→ **ACTION ITEM**
Transcribe all of the data exactly. Images stay out.

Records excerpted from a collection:
..............................

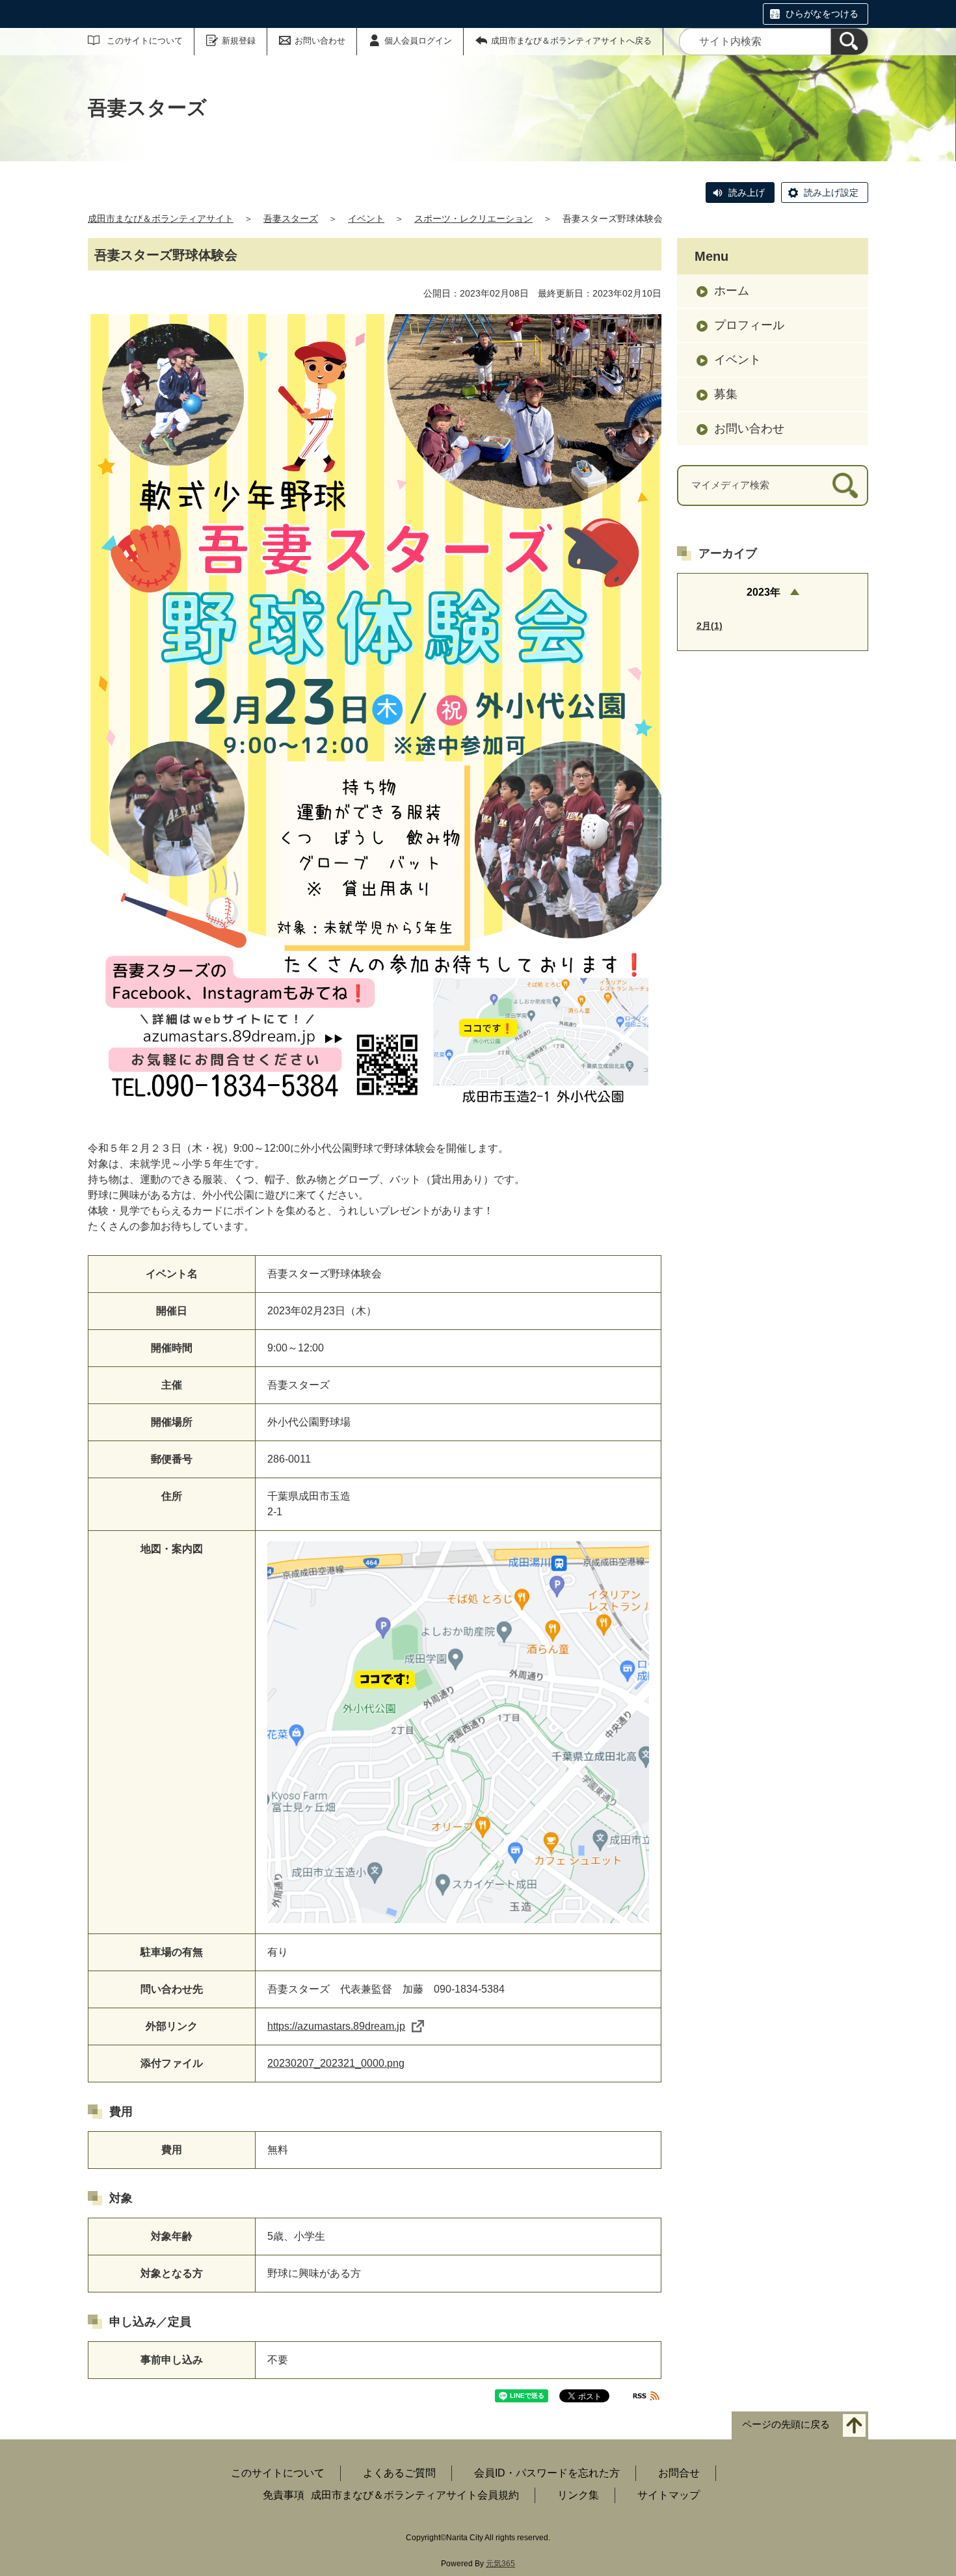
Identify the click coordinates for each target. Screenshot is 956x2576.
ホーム (731, 290)
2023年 (763, 592)
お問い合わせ (320, 41)
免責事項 (283, 2495)
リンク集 (578, 2495)
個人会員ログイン (418, 41)
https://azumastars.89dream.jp (336, 2026)
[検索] (849, 41)
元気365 (500, 2563)
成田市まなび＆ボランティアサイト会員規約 (415, 2495)
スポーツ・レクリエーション (473, 218)
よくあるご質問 (399, 2472)
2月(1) (710, 625)
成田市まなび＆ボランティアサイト (160, 218)
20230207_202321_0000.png (336, 2063)
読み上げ (746, 192)
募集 (725, 394)
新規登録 (239, 41)
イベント (366, 218)
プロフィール (749, 325)
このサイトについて (145, 41)
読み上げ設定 (831, 192)
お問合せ (679, 2472)
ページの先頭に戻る (786, 2424)
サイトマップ (668, 2495)
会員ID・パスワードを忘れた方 (547, 2472)
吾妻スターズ (290, 218)
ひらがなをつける (822, 13)
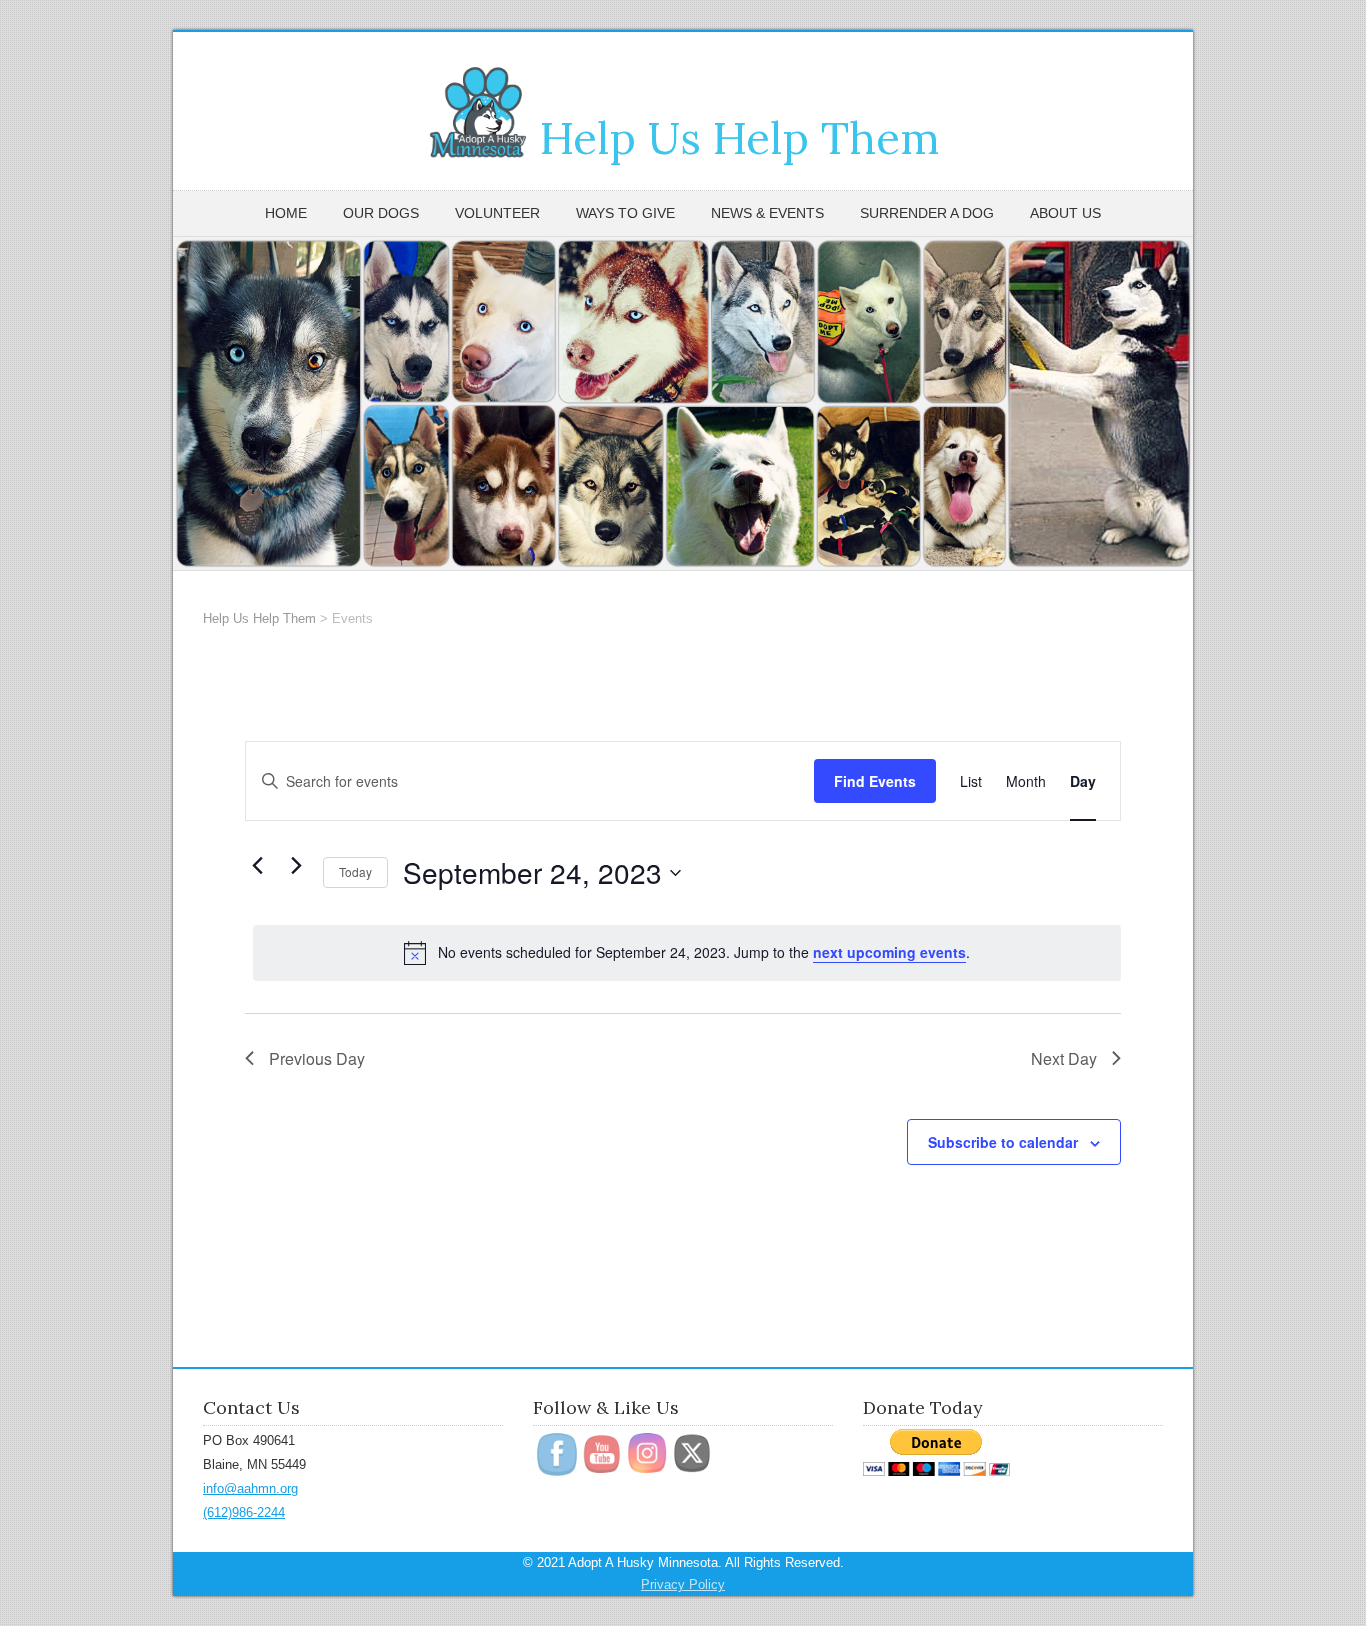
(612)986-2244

..............................

→ **ANSWER TO THIS PROBLEM**
Identify the click coordinates for each target. Screenshot is 956x2576.
ホーム (731, 290)
2023年 (763, 592)
お問い合わせ (320, 41)
免責事項 (283, 2495)
リンク集 (578, 2495)
個人会員ログイン (418, 41)
https://azumastars.89dream.jp (336, 2026)
[検索] (849, 41)
元気365 (500, 2563)
成田市まなび＆ボランティアサイト会員規約 (415, 2495)
スポーツ・レクリエーション (473, 218)
よくあるご質問 (399, 2472)
2月(1) (710, 625)
成田市まなび＆ボランティアサイト (160, 218)
20230207_202321_0000.png (336, 2063)
読み上げ (746, 192)
募集 (725, 394)
新規登録 (239, 41)
イベント (366, 218)
プロフィール (749, 325)
このサイトについて (145, 41)
読み上げ設定 (831, 192)
お問合せ (679, 2472)
ページの先頭に戻る (786, 2424)
サイトマップ (668, 2495)
会員ID・パスワードを忘れた方 (547, 2472)
吾妻スターズ (290, 218)
ひらがなをつける (822, 13)
(612)986-2244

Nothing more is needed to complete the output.